_Work to be completed_
Your output should be the lines below from the one with "This screenshot has width=600, height=721." through the one with "How do I perform: Open the Manage menu?", copied exactly, pictures excluded.
*** Data provided ***
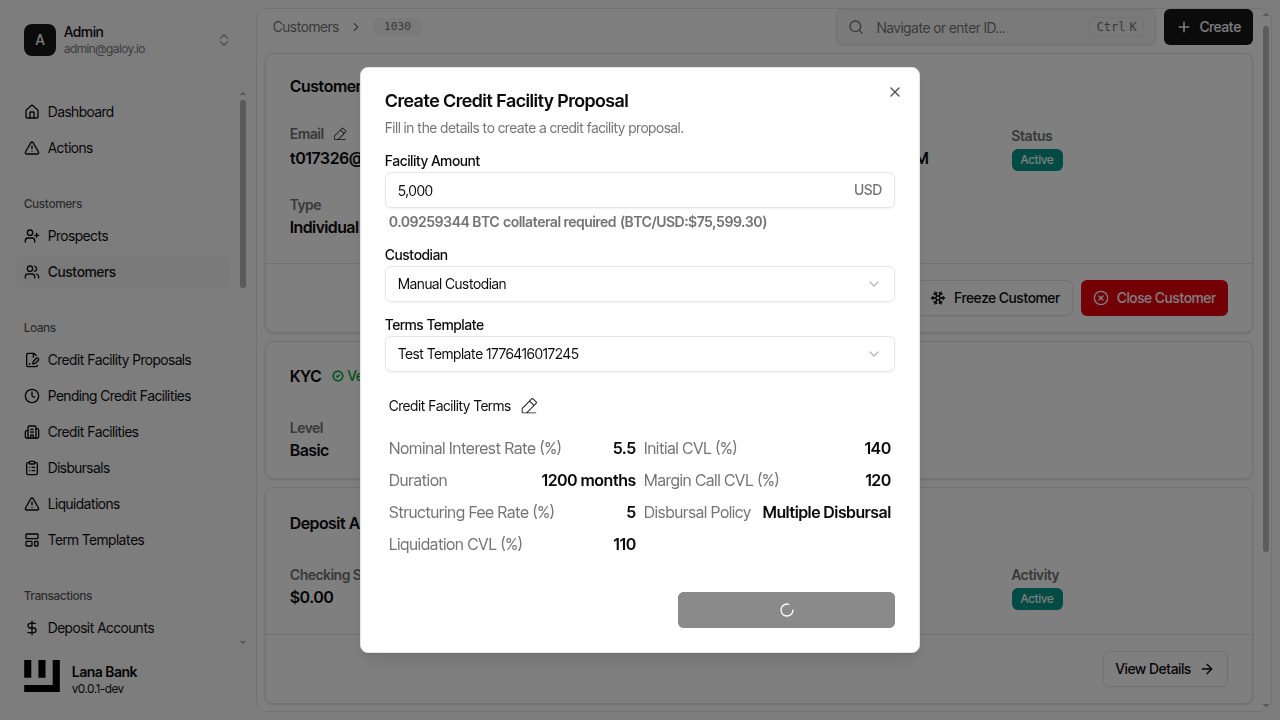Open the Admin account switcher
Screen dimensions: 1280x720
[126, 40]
*** End of Data provided ***
*** Data provided ***
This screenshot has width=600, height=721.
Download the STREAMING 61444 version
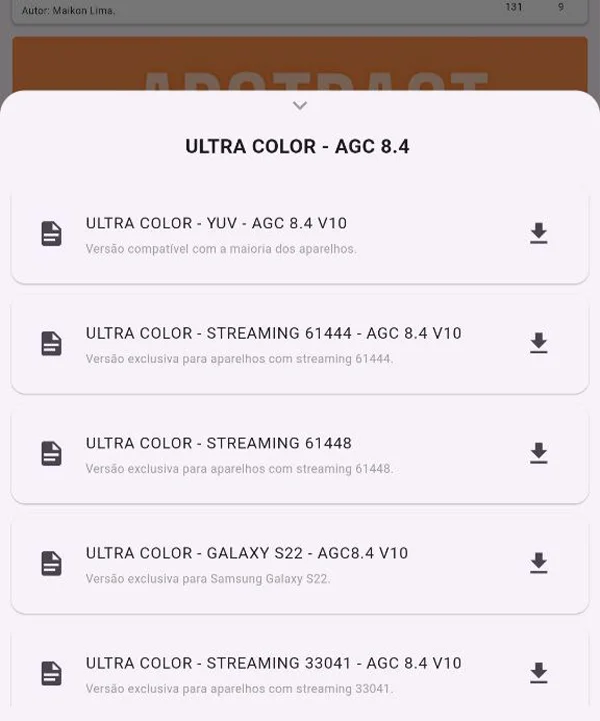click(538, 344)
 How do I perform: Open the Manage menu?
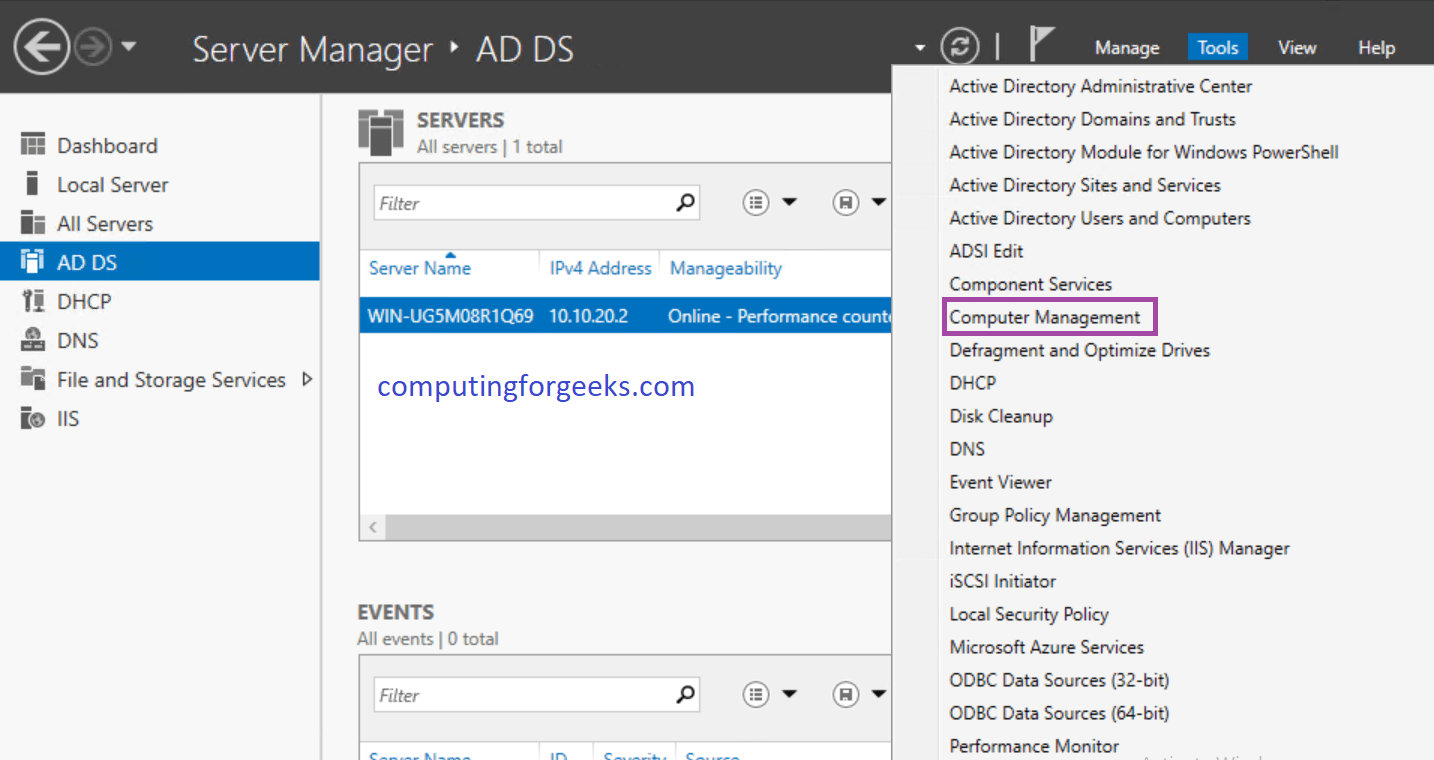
*** End of Data provided ***
_Problem solution_
This screenshot has width=600, height=721.
Download the STREAMING 61444 version
click(538, 344)
 How do I perform: Open the Manage menu?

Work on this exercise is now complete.